Time out for a Life in Jazz

Brubeck knew that the quality of the music you made didn’t depend on the colour of your skin…

December 17, 2012 08:22 pm | Updated 08:31 pm IST

Brubeck started touring colleges to give concerts in the 1950s. Photo: AP

Brubeck started touring colleges to give concerts in the 1950s. Photo: AP

Dave Brubeck (1920-2012), jazz pianist par excellence, went to college to study veterinary science to be able to look after the livestock at his father’s cattle ranch. But he switched to music to nurture the talent he had inherited from his pianist mother. Yet the hoofbeats of the horses he rode came back later into the polyrhythms he wove into his jazz.

He brought them into the 1959 album he made with his quartet (Paul Desmond, alto saxophone; Eugene Wright, bass; Joe Morello, drums). Time Out was the first jazz album to sell a million copies, it’s most famous track ‘Take Five’, the first jazz single to sell a million. The year before, the Brubeck quartet had returned from a tour of Europe and Asia. At AIR’s studios in Chennai they listened to, and later jammed with, the mridangam player Palani Subramania Pillai for what might have been their first formal musical introduction to polyrhythm and the idea for ‘Take Five’, credited to Desmond, in a time of five beats to the measure. From that year, my first at college, I still remember some of my peers carrying the LP around as a badge that they were “with it”.

Its popularity didn’t make Brubeck famous; that he already was since the early 1950s when he got the idea of touring colleges and giving concerts that spawned a series of albums and brought jazz out from bars and dance-halls into auditoria. By 1954 he was on the cover of Time , only the second jazzman to get there after Louis Armstrong, and before Duke Ellington. Brubeck said later that getting on Time before Ellington bothered him, and thought he was favoured because he was white.

He couldn’t read sheet music, and nearly got chucked out of college, but for the teachers who recognised that his natural talent overrode this failing. His studies were interrupted by World War II, during which he was saved from combat duty by being put at the head of a jazz band, which at his insistence was integrated, unlike the US Army at the time.

Brubeck knew that the quality of the music you made didn’t depend on the colour of your skin and by the early 1950s he had black musicians among his colleagues. Of his classic quartet, Wright was black. He refused to break it up for tours of the Southern states, turning down lucrative contracts.

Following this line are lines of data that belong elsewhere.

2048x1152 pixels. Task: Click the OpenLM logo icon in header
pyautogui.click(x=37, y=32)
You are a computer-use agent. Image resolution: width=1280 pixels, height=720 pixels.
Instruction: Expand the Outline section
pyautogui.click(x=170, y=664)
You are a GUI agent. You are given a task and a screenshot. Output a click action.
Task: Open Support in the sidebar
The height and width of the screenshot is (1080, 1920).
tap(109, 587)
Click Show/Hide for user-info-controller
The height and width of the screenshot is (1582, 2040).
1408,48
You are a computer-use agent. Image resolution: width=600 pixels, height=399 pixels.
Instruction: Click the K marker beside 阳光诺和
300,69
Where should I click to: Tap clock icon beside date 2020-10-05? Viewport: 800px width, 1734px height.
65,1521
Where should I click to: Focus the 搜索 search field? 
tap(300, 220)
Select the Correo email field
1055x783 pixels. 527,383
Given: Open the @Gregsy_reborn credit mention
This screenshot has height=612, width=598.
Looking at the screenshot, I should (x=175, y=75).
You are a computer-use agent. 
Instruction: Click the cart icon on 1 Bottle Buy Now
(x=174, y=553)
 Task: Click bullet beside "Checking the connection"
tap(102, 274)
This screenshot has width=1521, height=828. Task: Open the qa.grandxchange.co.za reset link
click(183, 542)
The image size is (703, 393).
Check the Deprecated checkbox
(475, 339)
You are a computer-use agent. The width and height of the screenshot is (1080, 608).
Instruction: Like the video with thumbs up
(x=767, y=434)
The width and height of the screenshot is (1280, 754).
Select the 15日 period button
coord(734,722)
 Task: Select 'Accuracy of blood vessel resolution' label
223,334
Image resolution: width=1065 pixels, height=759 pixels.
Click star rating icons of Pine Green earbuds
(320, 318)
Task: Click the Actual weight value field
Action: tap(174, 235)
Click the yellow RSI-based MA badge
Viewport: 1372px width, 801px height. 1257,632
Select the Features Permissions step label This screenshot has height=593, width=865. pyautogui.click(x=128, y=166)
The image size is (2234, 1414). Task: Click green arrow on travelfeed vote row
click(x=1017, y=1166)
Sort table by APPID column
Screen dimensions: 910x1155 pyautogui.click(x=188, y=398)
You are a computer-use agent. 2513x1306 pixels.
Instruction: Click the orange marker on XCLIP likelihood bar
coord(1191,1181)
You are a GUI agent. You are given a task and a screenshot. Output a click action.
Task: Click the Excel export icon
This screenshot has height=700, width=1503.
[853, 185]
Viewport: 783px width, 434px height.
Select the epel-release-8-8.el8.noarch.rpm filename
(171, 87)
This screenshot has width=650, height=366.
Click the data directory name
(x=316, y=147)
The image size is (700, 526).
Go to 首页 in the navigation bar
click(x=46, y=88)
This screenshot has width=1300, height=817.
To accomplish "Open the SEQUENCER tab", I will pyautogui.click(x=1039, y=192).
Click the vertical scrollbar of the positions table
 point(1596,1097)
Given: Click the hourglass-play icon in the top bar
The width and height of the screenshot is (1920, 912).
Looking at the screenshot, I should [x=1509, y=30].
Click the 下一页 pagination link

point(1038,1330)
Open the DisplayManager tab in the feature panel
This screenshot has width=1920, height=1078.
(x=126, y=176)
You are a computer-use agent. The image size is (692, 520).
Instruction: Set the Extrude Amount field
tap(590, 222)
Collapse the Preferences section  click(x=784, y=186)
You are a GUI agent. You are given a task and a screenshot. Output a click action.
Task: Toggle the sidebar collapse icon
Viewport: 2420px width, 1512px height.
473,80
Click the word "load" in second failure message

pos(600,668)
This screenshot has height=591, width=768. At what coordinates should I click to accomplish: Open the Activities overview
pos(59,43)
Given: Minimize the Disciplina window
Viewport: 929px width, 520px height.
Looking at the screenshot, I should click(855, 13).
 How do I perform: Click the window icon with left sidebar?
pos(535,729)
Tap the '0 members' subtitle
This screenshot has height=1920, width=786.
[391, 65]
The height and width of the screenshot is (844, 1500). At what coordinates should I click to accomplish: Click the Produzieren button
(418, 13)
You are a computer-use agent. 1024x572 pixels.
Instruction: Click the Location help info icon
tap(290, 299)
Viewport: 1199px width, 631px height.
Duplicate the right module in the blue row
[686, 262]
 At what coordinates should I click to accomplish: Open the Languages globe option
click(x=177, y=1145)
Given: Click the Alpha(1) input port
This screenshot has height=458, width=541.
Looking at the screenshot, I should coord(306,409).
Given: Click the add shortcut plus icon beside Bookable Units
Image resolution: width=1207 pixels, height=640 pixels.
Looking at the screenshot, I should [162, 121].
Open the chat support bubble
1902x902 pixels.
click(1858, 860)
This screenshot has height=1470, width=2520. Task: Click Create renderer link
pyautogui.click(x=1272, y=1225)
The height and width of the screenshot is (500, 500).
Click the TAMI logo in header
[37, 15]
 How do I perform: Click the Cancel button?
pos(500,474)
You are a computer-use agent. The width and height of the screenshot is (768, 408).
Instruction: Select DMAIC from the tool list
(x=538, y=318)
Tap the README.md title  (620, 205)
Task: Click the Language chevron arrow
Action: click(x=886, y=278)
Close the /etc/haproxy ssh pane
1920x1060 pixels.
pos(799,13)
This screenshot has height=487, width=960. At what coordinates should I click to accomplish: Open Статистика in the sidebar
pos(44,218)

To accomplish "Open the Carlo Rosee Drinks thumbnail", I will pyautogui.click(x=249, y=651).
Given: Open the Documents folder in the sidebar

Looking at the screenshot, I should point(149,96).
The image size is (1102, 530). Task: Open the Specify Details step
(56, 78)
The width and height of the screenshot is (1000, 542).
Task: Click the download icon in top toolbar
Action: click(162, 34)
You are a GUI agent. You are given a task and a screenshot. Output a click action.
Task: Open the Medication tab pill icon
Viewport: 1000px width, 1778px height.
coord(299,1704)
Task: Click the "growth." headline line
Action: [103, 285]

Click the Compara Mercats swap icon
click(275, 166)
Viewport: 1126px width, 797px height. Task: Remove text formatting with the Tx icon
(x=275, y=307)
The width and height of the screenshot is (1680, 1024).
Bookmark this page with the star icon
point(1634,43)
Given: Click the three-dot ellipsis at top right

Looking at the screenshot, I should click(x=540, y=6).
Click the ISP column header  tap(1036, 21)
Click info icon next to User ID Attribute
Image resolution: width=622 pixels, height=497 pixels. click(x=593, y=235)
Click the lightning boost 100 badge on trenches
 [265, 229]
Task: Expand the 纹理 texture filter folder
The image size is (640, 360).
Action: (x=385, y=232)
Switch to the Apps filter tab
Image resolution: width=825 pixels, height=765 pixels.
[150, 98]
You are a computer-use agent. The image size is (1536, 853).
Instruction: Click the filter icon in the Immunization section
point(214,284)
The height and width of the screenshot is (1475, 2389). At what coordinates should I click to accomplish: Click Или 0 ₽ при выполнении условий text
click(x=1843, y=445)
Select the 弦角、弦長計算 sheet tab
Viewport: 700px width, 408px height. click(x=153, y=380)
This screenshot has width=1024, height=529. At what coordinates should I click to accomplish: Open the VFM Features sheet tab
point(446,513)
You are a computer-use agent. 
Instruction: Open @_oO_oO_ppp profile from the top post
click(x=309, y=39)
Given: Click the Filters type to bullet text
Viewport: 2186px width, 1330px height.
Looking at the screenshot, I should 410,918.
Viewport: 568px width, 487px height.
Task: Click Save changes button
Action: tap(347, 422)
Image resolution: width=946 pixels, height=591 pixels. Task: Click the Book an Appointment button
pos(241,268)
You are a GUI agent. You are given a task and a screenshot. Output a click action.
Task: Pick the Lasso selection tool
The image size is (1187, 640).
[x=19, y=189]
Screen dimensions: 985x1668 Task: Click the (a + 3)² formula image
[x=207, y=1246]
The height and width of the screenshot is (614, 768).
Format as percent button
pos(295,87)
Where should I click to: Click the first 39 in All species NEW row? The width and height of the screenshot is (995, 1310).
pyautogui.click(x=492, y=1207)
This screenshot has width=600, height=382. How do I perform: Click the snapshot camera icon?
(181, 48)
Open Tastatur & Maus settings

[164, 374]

Armstrong, like Ellington, was one of his idols and by the early 1960s he was occasionally performing with him, while for Ellington he wrote ‘The Duke’, one of the greatest hits of his own career and a hit for many other musicians, including Miles Davis.

In those days he wondered whether his quartet was right for the job when they were asked to back the great blues singer Jimmy Rushing. Rushing overcame Brubeck’s diffidence by insisting, “Man, I’ve been listening to you and I know you’re the right group!”

Although Brubeck didn’t recognise the colour of a musician’s skin, many people didn’t understand that he stood shoulder to shoulder with the black giants who had developed and nurtured jazz. The giants themselves did. On a tour of Europe with Willie “the Lion” Smith, the Lion, Ellington’s mentor, would play a few solo pieces before the Brubeck quartet went on stage. On one occasion, Brubeck was giving an interview backstage just as Smith passed by to open the concert.

The interviewer, as provocative as he was ignorant, said, “Isn’t it true, Mr Willie the Lion Smith, that no white man can play jazz?”

Smith kept advancing towards them, took Brubeck by the arm and just told the interviewer, “I want you to meet my son.”

Not all great musicians are nice men. Brubeck was not just nice; his personal life was exemplary. Deeply religious, he devoted much of his later years to blending jazz with spiritual music.

But he never gave up his jazz vocation. As late as 2010, pushing 90 and fitted recently with a pacemaker, he was at the Monterey and Newport Jazz Festivals.

He was felled on his way to a cardiologist’s appointment on December 5. His 92nd birthday celebration concert the next day was turned into a memorial. It was “time out” for him, but there can never be a time out for his music.